▶ **Work item**:
For this exercise, copy each line of the records that contains the word "computer".

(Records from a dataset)
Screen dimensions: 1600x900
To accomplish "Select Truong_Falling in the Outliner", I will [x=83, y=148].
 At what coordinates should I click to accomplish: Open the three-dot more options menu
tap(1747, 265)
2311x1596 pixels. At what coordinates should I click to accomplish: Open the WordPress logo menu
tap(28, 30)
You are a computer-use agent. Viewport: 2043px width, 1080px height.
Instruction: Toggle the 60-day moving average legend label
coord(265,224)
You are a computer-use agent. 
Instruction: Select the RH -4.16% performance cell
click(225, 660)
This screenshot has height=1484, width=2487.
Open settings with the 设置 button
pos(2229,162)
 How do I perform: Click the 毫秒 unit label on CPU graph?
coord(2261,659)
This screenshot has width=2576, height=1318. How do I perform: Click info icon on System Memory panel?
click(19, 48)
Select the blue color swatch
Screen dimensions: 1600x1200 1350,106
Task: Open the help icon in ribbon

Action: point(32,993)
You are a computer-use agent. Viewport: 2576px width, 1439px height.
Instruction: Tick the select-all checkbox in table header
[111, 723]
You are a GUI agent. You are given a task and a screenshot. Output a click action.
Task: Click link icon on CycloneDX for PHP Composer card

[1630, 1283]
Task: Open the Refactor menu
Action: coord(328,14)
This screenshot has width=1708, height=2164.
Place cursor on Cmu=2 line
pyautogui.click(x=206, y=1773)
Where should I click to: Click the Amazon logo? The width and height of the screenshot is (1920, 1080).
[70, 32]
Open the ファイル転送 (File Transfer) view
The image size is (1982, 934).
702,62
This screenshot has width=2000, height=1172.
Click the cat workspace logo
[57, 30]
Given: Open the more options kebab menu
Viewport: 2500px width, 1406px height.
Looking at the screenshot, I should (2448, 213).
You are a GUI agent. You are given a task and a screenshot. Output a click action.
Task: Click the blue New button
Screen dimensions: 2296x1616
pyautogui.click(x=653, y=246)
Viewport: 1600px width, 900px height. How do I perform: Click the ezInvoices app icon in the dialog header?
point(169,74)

▶ **Reply**:
You are a computer-use agent. Viewport: 2043px width, 1080px height.
You are a computer-use agent. 
You are a computer-use agent. Viewport: 2576px width, 1439px height.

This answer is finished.